Dr. Ali Ivy, director of teaching and learning, told the board the district asked for four tutors (each roughly 20 hours per week) and preferred bilingual tutors for Chenoweth Elementary to support the dual-language program. She said HeyTutor’s curriculum aligns with the science of reading, offers in-person delivery (a requirement for the district), and includes a real-time assessment dashboard meant to mirror the district’s I-Ready measures so staff can monitor progress.

Ivy said the contract covers tutoring through the end of the current school year and that the district will treat this as a “strategic learning year” before deciding whether to continue or bring the model in-house. She said HeyTutor will handle recruiting and training and that remaining grant funds will be used to extend after-school tutoring at the sites.

Board members pressed for specifics about parent access to student progress and the tutor-to-student ratios. Ivy acknowledged a contract-state discrepancy: the provider’s preferred model limits small groups to a maximum of three students (1:3), while Oregon Department of Education grant rules permit up to 1:4; she said she will ensure contract language aligns with state requirements and requested adding explicit parent-engagement language to the agreement.

Several directors said they’d prefer an in-district solution long-term but supported contracting now because teachers’ current schedules and timely hiring constraints make an external partner the practical option.

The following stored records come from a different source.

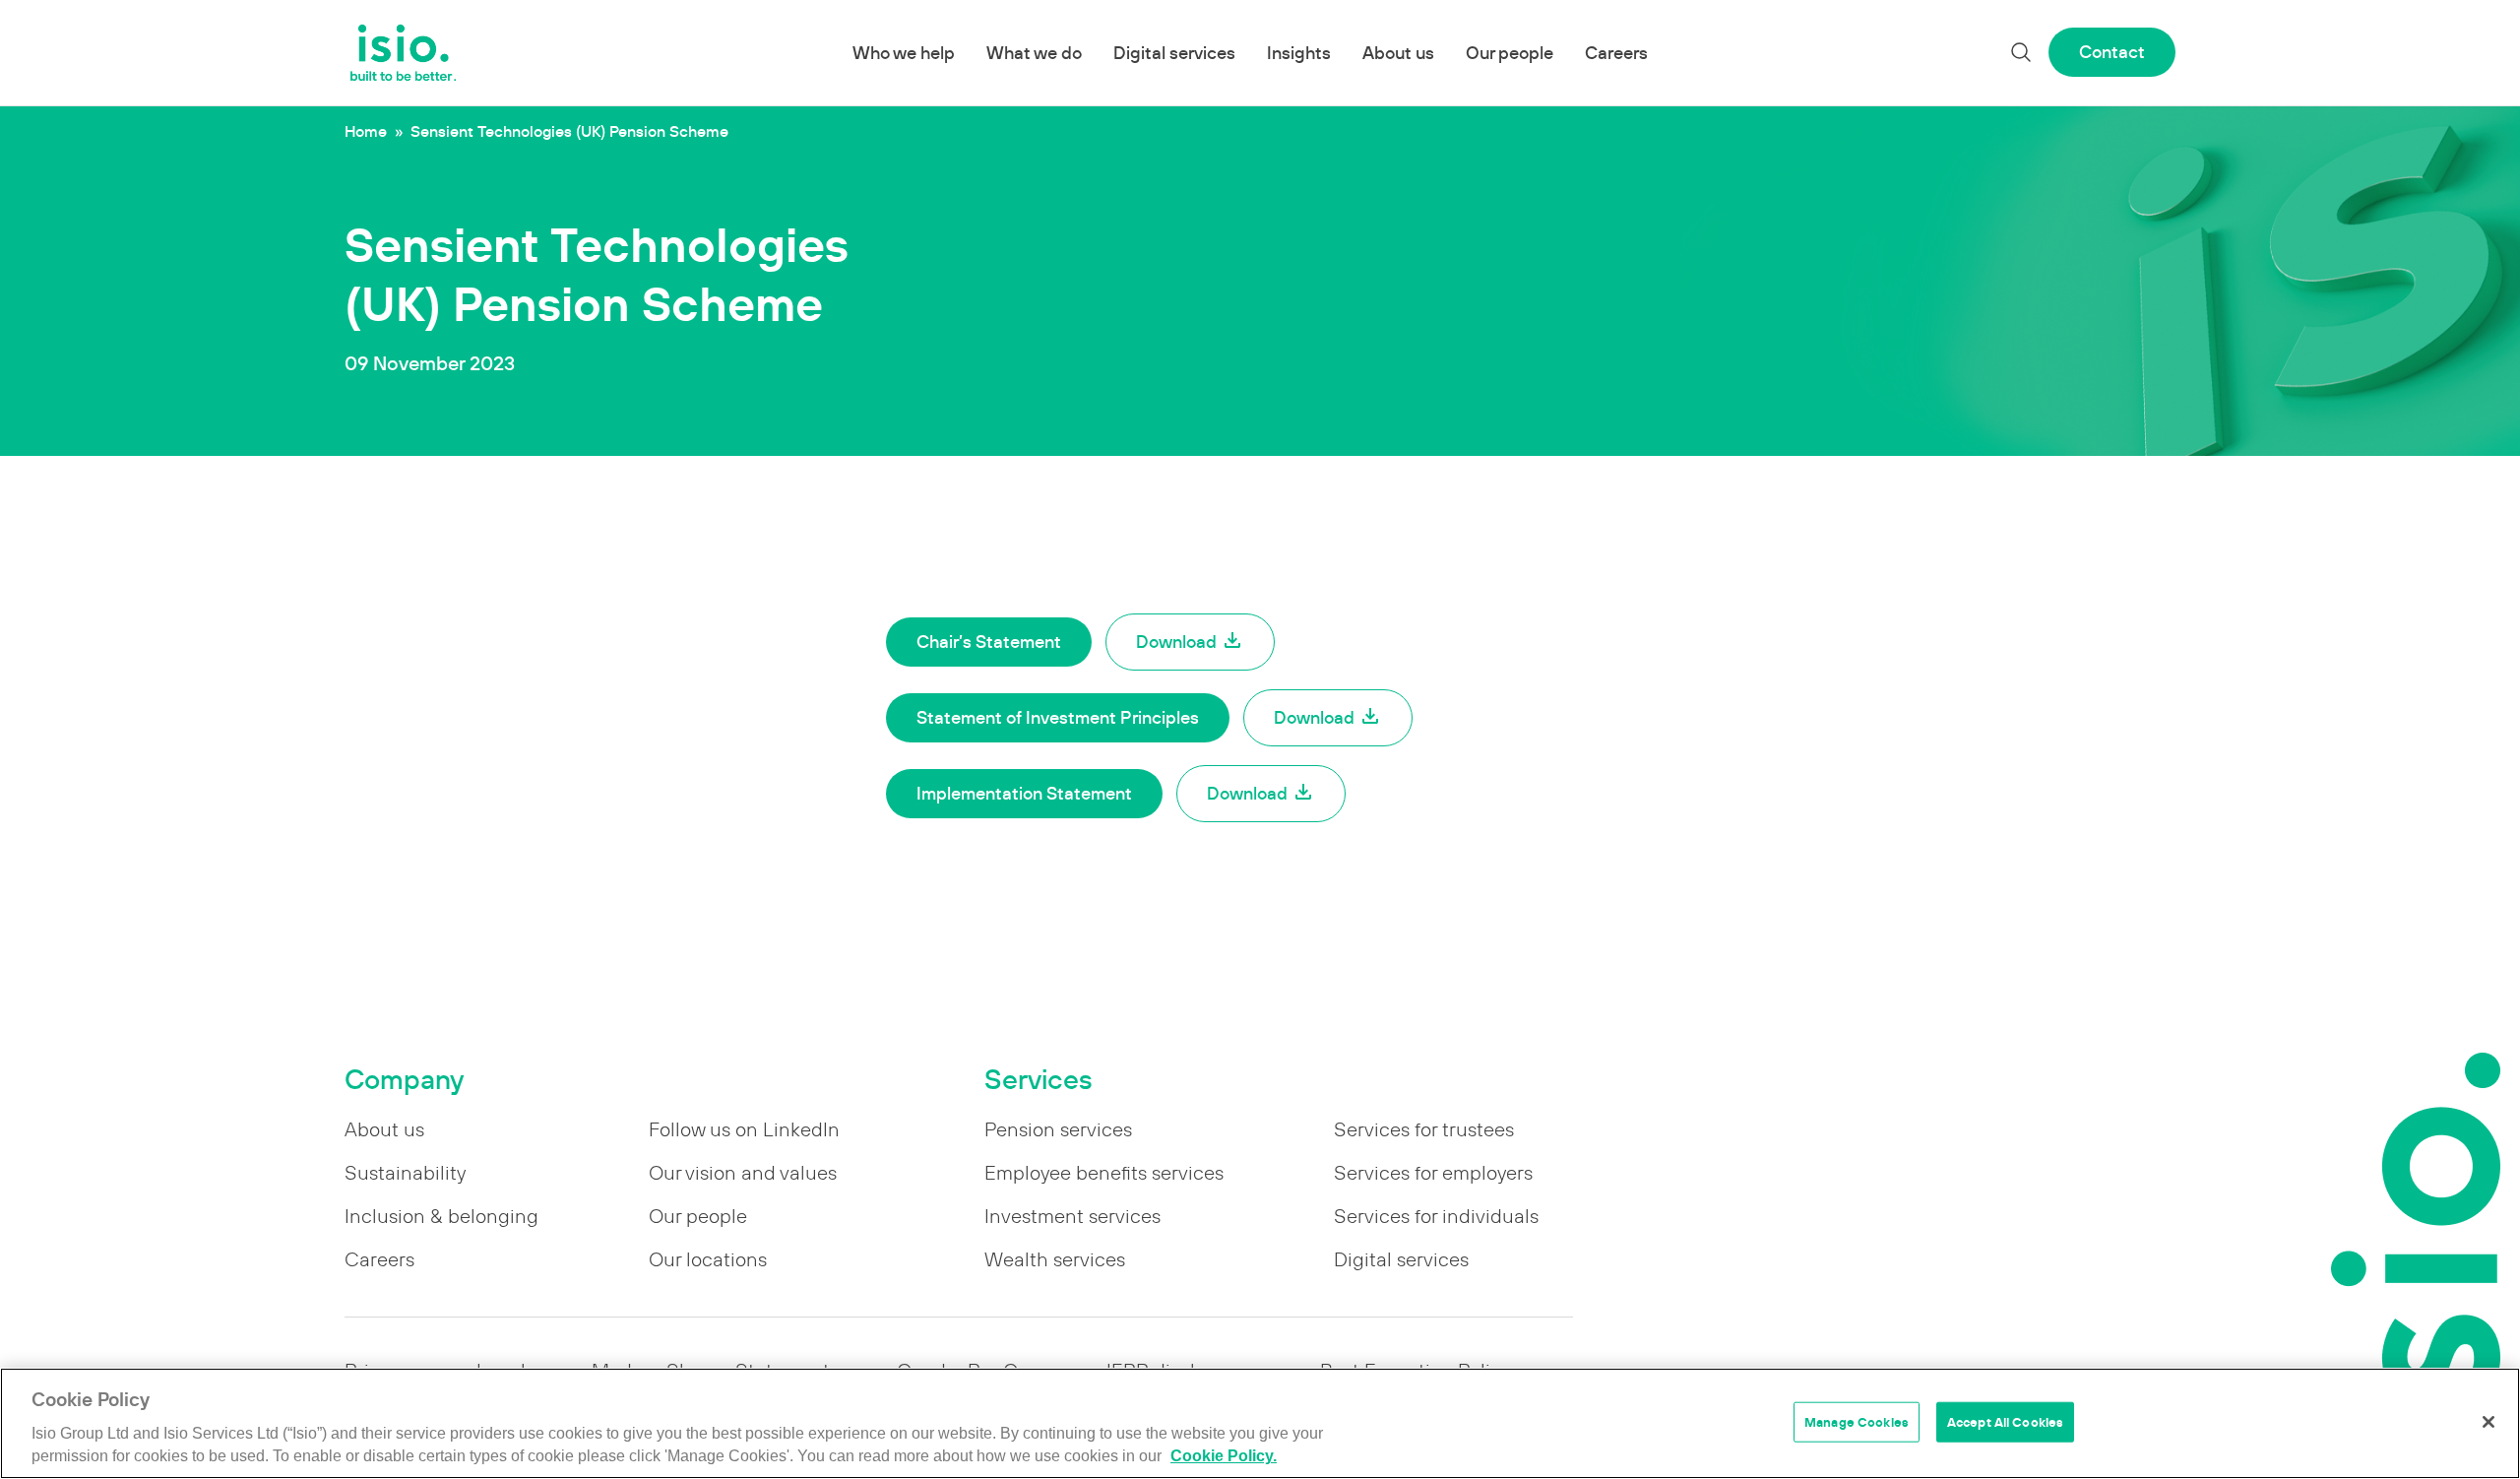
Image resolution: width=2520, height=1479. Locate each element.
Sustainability (405, 1173)
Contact (2112, 51)
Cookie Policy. (1223, 1456)
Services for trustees (1424, 1129)
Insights (1299, 52)
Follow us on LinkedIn (744, 1129)
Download (1176, 641)
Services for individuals (1436, 1216)
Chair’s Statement (988, 641)
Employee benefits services (1104, 1173)
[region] (1260, 1423)
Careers (1616, 52)
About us (1398, 52)
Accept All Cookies (2005, 1421)
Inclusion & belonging (441, 1216)
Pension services (1058, 1129)
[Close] (2488, 1422)
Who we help (903, 52)
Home (366, 131)
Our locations (708, 1259)
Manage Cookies (1856, 1421)
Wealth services (1054, 1259)
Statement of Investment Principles (1057, 717)
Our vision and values (743, 1173)
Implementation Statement (1024, 793)
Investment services (1072, 1216)
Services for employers (1433, 1173)
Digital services (1174, 52)
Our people (1509, 52)
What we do (1034, 52)
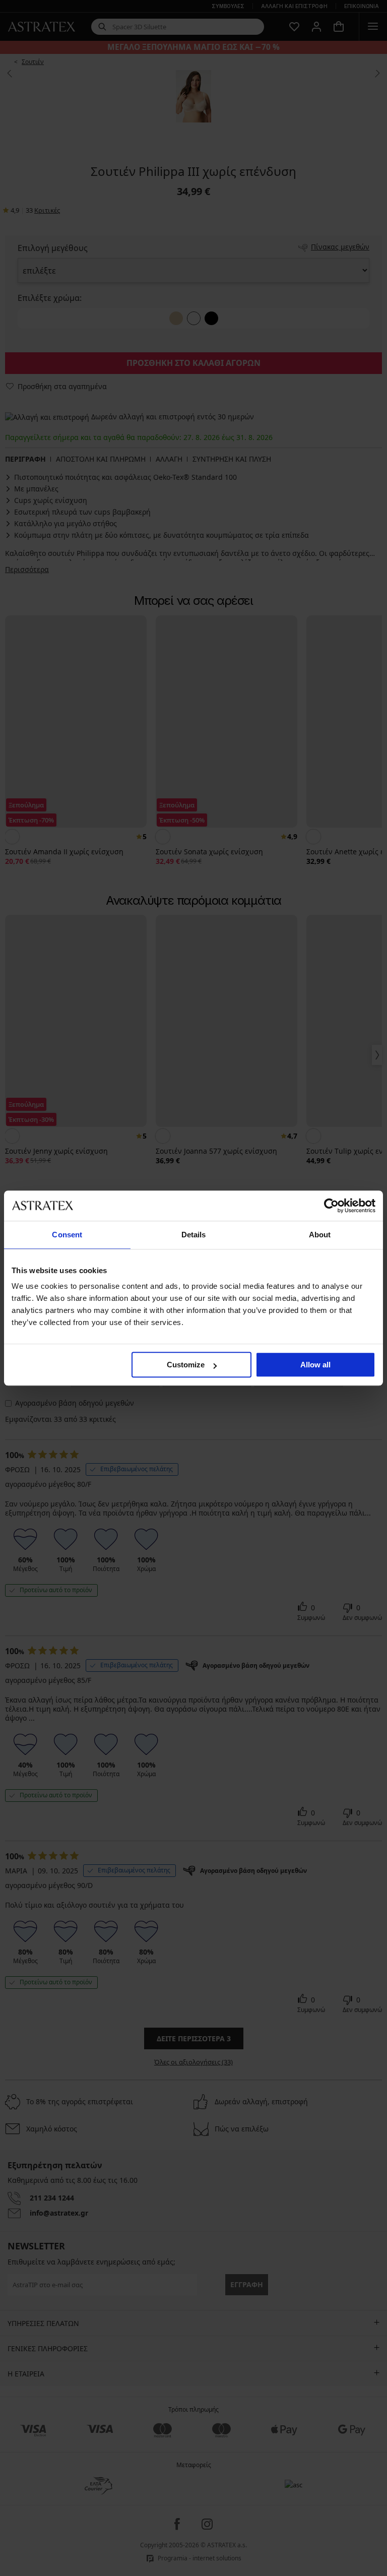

Ivy said HeyTutor will hire locally for the on-site tutor positions and will provide family webinars, one-page parent resources and periodic progress reports to families.

Director Kelly moved to approve the contract; Director Pauline seconded. The motion passed unanimously. Board materials and staff comments note the state provided the grant (district did not competitively apply), the district must meet a minimum 10-week tutoring cycle, and the contract will be evaluated at year’s end before any renewal.

What’s next: staff will meet immediately with HeyTutor to finalize hiring logistics and to request contract edits that make parent engagement and the agreed student: tutor ratio explicit. The district will report back to the board on early implementation and outcome data before considering renewal.